§ **Work to complete**:
1. In the passage on Countrywide's loan workouts, why, according to Mark Wiseman, is Countrywide's answer often "we're still looking into it"? Explain in one to three sentences.
2. Carry on the passage about Countrywide's loan workouts and the foreclosure logjam from its final sentence.

§ **Extracted text**:

One possible explanation for the reticence is that Countrywide doesn’t want to move cases along too fast. Mark Wiseman, head of the county’s Foreclosure Task Force, says that to rewrite loan terms, Countrywide must first buy back the loans from investors. But if they buy too many, they invite bankruptcy; too few, and they risk defaults and the wrath of investors. That’s why the answer is often, “we’re still looking into it,” Wiseman says.
In addition, says ESOP’s Seifert, Countrywide may fear the consequences of mass loan rewrites on the numerous pending investor lawsuits against it, lawsuits that allege Countrywide lied about the value of these mortgage bonds. “If they do the level of workouts they should be doing with the number of bad loans they did, at least in Cleveland,” Seifert says, “they would be proving the shareholders’ case that those loans were all garbage.”
The end result is a logjam. For this, Countrywide’s Durham does have an explanation. “When our borrowers call, we try to get agreements as quickly as we can,” he says. Delays in the process are usually caused by borrowers not having their information together, or investors requiring Countrywide to follow strict rules on workouts. Durham adds that “our goal is to keep the borrower in the home.”

§ **Entries provided**:
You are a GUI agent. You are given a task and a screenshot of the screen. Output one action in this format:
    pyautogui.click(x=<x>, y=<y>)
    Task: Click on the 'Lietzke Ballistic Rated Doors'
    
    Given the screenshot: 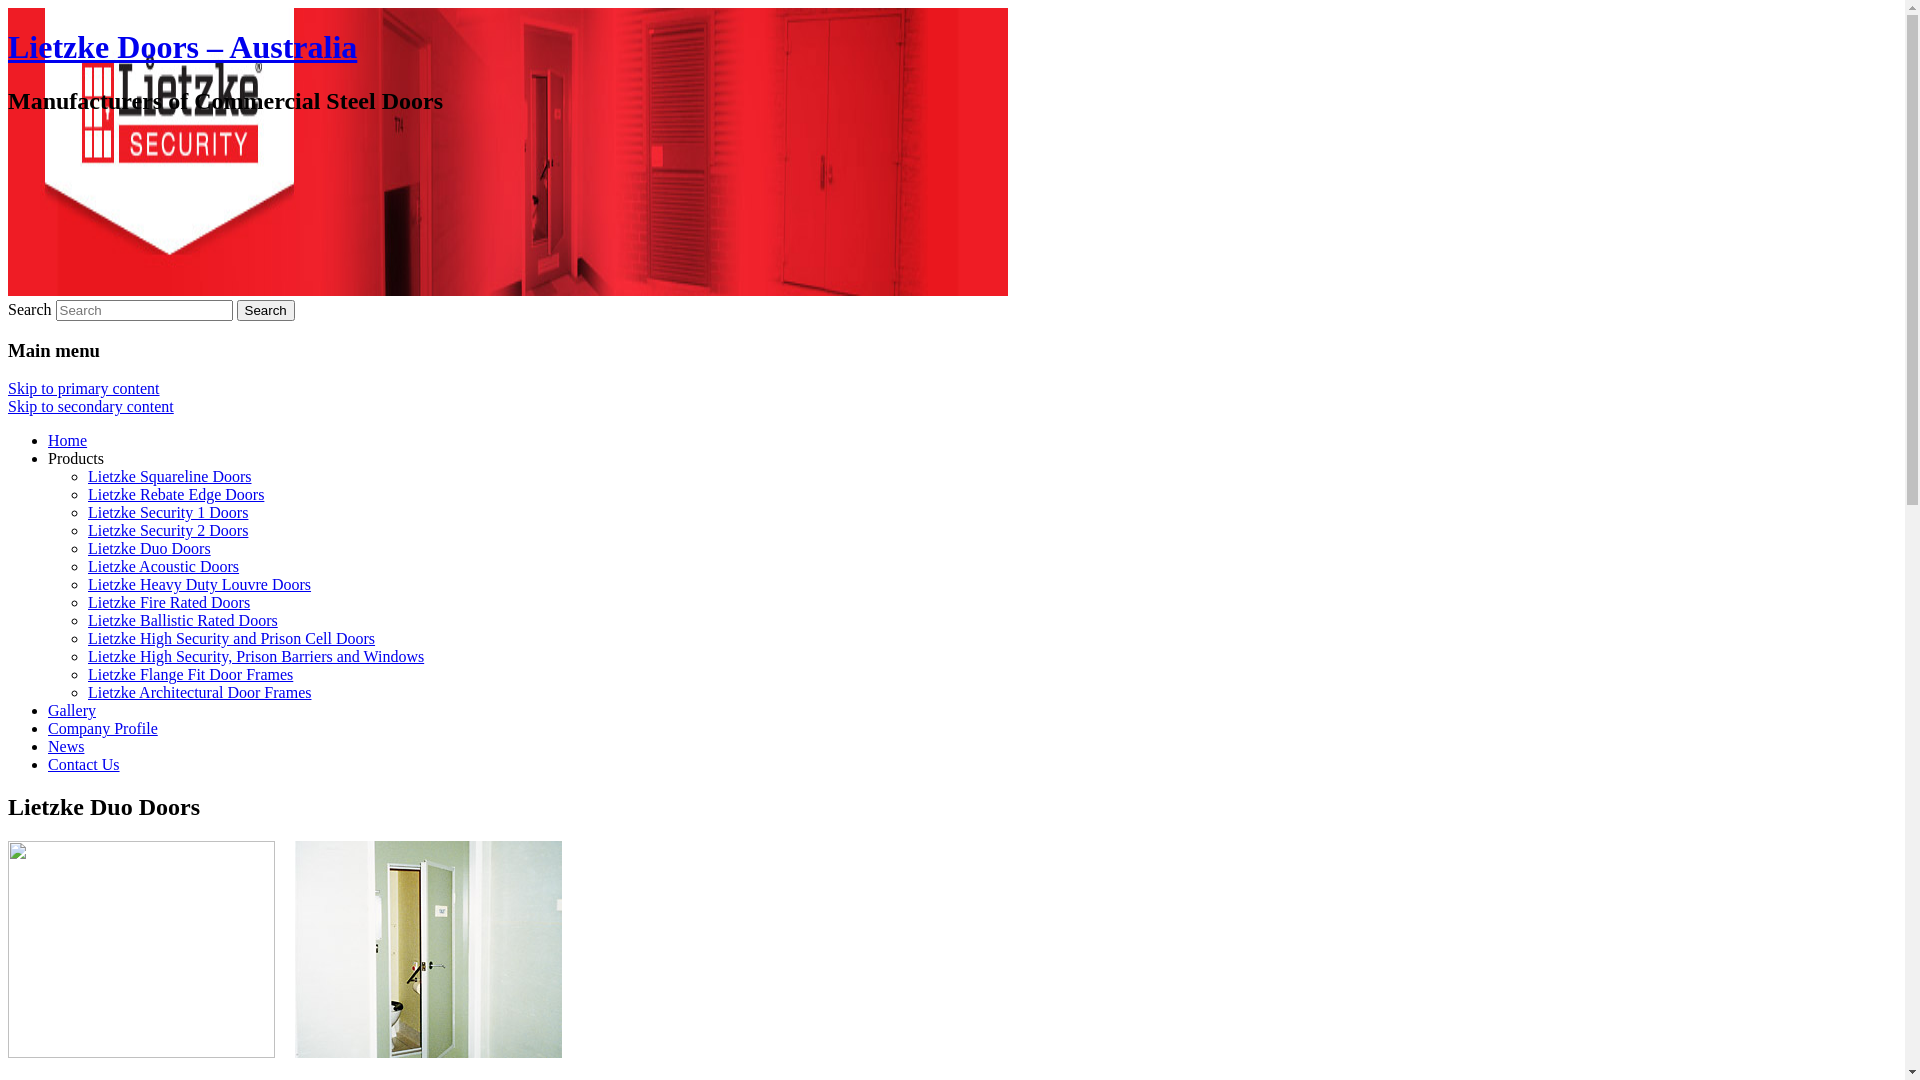 What is the action you would take?
    pyautogui.click(x=86, y=619)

§ **Exercise answers**:
1. To rewrite loan terms, Countrywide must first buy the loans back from investors. Buying back too many invites bankruptcy, and buying back too few risks defaults and angers investors, so Countrywide avoids moving cases along too fast.

2.
Arlene Williams would like to believe that.
On the phone with the Countrywide rep, she pleads her case again. “I’m just wondering if there’s somebody humanly that understands, can help me get some type of, maybe even a fixed rate,” she says. “I just wish somebody would understand that I’m not trying to run from the mortgage, just help me get a fixed rate.”
For free advice and connections to nonprofit housing counselors, call the Cuyahoga County’s Foreclosure Prevention Task Force, 211 or 216.436.2000, or visit dontborrowtroublecc.org .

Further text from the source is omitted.